The report made findings that the Fed's oversight was inadequate. Interestingly, the report noted that the FRB New York was aware of the risks posed by the trading in London but did not share the concerns with the OCC or conduct its own inspections of the London operations. As the report noted:
- We acknowledge that FRB New York's competing supervisory priorities and limited resources contributed to the Reserve Bank not conducting these examinations. We believe that these practical limitations should have increased FRB New York's urgency to initiate conversations with the OCC concerning the purpose and rationale for the planned or recommended examinations related to the CIO. Even if FRB New York had either initiated conversations with the OCC to discuss the planned or recommended examinations in accordance with SR Letter 08-9 or conducted the planned or recommended activities, we cannot predict whether completing any of those examinations would have resulted in an examination team detecting the specific control weaknesses that contributed to the CIO losses.
The report also found that the Fed and OCC staff "lacked a common understanding of the Federal Reserve's approach for examining Edge Act corporations" and that "FRB New York staff were not clear about the expected deliverables resulting from continuous monitoring activities." Finally, the report concluded that "FRB New York's JPMC supervisory teams appeared to exhibit key-person dependencies."
So what were the recommendations?

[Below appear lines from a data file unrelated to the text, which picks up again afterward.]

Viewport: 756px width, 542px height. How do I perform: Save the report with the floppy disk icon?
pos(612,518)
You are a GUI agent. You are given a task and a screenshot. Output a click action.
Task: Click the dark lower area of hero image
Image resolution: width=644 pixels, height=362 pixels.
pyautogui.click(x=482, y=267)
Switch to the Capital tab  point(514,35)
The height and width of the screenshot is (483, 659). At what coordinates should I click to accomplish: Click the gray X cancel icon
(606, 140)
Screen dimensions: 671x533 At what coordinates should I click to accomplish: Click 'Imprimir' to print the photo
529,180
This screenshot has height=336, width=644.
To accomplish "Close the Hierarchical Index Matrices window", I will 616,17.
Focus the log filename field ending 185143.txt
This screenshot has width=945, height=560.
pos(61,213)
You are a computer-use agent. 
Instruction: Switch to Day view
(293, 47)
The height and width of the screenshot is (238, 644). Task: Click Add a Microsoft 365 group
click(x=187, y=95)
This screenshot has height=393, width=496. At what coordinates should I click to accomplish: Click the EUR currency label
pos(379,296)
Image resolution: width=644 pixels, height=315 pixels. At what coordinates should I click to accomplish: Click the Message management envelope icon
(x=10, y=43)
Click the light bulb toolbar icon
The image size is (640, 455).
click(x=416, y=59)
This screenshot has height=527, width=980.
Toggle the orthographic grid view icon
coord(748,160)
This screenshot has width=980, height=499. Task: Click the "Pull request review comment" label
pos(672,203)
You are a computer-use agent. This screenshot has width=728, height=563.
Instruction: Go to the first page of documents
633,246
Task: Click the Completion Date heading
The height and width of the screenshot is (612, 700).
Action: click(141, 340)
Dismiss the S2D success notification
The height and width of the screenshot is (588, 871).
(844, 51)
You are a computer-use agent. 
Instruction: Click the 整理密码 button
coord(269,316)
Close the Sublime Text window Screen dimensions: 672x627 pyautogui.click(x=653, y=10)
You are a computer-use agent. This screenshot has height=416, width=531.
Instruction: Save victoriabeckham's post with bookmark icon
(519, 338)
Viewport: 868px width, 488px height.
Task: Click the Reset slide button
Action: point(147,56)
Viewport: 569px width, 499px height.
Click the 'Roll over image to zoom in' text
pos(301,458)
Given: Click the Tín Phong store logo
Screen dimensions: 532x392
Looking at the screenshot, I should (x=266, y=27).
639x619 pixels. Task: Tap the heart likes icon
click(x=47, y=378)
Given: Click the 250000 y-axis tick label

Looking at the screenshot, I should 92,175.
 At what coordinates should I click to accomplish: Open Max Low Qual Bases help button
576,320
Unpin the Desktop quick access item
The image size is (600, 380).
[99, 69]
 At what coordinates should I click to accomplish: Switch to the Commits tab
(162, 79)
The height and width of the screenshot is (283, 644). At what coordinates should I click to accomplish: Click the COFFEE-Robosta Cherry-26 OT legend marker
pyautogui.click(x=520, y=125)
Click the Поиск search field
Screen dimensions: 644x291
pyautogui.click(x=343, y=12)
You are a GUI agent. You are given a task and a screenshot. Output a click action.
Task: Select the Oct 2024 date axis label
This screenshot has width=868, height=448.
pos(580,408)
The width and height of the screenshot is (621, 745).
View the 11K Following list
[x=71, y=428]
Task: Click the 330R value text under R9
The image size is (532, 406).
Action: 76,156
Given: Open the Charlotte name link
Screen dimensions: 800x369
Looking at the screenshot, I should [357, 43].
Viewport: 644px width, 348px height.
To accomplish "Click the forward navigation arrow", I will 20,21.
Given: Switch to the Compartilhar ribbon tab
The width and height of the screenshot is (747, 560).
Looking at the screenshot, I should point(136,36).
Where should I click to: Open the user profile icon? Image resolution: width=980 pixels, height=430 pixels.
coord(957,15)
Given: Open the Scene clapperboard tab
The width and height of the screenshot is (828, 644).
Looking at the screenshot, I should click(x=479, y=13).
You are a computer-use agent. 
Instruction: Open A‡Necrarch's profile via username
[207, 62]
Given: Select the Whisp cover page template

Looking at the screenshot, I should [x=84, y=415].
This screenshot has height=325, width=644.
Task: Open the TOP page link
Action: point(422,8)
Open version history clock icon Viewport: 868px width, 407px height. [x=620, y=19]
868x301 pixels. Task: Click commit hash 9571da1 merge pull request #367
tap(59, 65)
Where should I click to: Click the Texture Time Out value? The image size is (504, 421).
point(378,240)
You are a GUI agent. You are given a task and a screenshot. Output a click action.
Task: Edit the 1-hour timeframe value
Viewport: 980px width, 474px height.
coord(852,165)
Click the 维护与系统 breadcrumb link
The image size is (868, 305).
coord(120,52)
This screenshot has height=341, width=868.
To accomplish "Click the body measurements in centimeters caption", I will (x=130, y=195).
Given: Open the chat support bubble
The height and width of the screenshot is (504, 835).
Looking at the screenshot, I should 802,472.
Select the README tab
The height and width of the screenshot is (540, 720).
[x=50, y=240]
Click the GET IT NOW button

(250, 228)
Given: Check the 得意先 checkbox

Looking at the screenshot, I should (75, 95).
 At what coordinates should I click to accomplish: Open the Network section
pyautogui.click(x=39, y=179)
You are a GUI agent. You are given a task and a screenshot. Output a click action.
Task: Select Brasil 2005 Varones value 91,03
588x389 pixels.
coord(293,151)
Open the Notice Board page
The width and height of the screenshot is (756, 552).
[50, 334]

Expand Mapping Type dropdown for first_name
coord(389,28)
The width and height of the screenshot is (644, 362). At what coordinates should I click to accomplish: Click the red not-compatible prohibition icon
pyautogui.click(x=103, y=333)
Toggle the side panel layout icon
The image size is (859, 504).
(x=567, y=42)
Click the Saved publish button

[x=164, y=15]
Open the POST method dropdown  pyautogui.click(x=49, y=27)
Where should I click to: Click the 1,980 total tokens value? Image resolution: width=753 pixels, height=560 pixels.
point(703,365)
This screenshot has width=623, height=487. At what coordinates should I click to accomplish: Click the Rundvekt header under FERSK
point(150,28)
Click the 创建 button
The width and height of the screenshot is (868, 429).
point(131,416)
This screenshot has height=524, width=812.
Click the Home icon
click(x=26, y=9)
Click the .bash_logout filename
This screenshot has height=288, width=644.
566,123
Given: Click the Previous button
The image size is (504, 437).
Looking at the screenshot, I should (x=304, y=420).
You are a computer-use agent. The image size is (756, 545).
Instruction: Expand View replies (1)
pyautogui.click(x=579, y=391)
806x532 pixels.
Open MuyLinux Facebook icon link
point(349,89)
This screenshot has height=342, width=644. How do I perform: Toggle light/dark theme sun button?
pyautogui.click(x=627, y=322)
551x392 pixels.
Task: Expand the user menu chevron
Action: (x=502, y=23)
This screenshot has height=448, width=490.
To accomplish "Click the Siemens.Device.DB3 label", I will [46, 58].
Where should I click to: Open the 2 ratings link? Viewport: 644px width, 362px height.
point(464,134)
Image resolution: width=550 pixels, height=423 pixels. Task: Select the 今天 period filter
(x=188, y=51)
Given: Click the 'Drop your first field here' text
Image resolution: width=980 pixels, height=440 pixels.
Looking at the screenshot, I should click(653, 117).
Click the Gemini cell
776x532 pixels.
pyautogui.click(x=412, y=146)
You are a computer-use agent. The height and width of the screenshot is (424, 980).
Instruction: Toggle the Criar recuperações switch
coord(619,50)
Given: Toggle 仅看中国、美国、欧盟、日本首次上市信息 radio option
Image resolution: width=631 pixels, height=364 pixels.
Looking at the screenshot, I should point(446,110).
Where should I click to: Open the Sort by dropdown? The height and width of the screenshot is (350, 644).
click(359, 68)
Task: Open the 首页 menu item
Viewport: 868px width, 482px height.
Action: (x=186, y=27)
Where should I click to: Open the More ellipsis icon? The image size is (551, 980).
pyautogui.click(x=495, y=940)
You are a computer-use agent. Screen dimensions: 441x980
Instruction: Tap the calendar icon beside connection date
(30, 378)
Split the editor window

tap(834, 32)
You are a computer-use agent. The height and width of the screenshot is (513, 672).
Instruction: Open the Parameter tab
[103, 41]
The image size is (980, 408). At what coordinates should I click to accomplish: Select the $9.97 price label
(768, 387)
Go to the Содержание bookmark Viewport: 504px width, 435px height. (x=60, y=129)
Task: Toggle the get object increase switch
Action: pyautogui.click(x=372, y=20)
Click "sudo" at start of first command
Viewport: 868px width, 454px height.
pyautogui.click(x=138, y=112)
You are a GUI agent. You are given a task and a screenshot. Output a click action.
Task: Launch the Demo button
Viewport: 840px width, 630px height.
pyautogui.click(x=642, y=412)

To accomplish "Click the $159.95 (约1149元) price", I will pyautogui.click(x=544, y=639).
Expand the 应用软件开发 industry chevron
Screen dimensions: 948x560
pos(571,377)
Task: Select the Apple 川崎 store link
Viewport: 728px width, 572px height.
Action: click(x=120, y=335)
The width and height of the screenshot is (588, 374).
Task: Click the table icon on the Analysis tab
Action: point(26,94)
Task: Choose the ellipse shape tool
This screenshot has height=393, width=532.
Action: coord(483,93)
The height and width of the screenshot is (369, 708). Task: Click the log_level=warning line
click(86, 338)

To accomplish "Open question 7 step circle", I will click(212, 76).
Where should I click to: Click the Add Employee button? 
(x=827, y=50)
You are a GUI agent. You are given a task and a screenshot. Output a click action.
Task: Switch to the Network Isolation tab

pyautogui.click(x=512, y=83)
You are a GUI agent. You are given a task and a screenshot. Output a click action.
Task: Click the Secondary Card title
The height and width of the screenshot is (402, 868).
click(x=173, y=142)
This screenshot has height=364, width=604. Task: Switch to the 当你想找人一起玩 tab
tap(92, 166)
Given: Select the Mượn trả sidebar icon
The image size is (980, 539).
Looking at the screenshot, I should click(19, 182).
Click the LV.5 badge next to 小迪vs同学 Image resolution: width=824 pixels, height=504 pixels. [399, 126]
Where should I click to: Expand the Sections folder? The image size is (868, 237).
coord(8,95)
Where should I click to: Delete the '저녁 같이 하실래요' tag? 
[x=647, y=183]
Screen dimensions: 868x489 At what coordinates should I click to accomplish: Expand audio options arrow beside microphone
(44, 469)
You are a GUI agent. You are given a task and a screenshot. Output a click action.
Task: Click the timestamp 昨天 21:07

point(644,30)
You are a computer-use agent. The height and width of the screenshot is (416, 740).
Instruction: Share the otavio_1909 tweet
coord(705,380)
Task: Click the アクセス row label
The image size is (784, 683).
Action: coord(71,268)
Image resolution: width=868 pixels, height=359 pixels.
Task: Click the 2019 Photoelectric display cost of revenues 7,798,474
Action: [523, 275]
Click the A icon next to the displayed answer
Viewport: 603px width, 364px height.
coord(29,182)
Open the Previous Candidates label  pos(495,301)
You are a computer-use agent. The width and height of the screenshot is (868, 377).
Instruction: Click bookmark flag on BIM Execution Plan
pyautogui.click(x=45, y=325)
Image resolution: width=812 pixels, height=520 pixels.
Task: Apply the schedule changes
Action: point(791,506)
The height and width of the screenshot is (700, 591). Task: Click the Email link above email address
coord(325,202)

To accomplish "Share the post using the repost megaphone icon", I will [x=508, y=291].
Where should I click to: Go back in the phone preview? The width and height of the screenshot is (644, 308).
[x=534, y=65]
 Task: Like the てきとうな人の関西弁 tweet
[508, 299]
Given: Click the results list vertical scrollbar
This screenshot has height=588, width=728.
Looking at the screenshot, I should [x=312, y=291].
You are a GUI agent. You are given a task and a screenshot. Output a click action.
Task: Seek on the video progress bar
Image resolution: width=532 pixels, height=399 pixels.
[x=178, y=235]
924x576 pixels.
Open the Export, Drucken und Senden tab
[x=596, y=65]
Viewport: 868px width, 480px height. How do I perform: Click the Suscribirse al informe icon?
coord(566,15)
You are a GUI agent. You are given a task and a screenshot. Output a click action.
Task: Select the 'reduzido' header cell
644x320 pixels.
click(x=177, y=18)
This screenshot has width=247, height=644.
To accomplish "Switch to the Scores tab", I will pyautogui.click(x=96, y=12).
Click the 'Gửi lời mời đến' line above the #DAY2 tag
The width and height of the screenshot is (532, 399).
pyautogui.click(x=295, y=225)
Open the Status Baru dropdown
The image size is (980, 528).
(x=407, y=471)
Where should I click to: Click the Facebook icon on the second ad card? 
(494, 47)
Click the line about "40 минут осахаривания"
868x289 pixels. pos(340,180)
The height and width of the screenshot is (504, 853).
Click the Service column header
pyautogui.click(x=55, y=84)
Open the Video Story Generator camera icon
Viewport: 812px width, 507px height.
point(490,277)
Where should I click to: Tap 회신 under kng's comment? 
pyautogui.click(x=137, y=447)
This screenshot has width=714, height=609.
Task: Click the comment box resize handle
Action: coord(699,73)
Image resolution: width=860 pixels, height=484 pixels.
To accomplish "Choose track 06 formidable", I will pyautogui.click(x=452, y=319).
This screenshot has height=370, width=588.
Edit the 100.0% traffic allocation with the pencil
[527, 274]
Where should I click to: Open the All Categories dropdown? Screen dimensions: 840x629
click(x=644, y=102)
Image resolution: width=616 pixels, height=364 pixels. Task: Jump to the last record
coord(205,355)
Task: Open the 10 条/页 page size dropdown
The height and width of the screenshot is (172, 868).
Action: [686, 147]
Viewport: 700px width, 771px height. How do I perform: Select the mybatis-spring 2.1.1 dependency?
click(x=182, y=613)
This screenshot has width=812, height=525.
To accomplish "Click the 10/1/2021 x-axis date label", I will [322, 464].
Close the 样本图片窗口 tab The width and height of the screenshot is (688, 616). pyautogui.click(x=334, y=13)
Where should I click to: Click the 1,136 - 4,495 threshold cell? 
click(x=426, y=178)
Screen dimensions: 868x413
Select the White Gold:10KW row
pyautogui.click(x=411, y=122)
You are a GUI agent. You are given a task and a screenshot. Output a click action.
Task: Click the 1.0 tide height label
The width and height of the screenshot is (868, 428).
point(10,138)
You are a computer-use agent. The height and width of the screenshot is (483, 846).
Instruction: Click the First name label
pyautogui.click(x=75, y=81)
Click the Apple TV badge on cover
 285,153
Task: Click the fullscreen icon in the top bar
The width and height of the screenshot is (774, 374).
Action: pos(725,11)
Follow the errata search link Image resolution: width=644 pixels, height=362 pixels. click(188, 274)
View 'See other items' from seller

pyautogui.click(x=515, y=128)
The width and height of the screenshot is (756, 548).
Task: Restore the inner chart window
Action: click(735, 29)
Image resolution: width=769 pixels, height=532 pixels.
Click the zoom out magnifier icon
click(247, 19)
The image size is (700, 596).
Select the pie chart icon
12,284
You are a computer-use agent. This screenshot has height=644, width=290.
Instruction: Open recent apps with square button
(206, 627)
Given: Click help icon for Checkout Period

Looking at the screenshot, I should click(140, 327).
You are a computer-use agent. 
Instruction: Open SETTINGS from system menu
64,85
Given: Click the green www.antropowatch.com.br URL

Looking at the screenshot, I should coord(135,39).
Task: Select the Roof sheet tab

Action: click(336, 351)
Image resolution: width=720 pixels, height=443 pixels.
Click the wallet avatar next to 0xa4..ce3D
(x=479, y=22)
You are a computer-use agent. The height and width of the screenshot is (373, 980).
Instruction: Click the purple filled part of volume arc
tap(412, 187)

There were 10. Some of them went to better coordination among banking agencies. Mostly, though, the recommendations focused on improvements in the inspection process. These included: the issuance of "guidance detailing expectations for documenting and approving the deliverables of continuous monitoring activities, tracking identified issues, and performing follow-up activities," the mitigation of "key-person dependency," and the hiring of "additional supervisory personnel with market risk and modeling expertise."
The Report will likely result in more intense inspections of commercial banks (the section on the response to recommendations indicated little patience by the FRB New York with the recommendations), particularly with respect to activities in the securities markets. That in turn will likely result in banks becoming more risk averse. Risk aversion is good for commercial banking but bad for the securities markets.
Prior to the repeal of Glass Steagall, increased risk aversion among commercial banks would have had little impact on the securities markets. The securities markets were dominated by a class of investment banks that could not engage in commercial banking (and visa versa) and were therefore outside the scope of oversight of bank regulators. With the repeal of Glass Steagall, though, the commercial banks have ousted the independent investment banks, a dynamic that was eminently predictable. See The "Great Fall": The Consequences of Repealing the Glass-Steagall. With the demise of Lehman, the acquisition of Merrill and Bear Stearns by commercial banks, and the conversion of Morgan Stanley and Goldman, there are no more large investment banks that fall outside the oversight of bank regulators.
The securities markets are about risk taking. Limitations on risk taking in turn hurts the securities markets. Regulatory oversight of commercial banks seeks to reduce risk taking. This has the potential to impose long term harm on United States capital markets.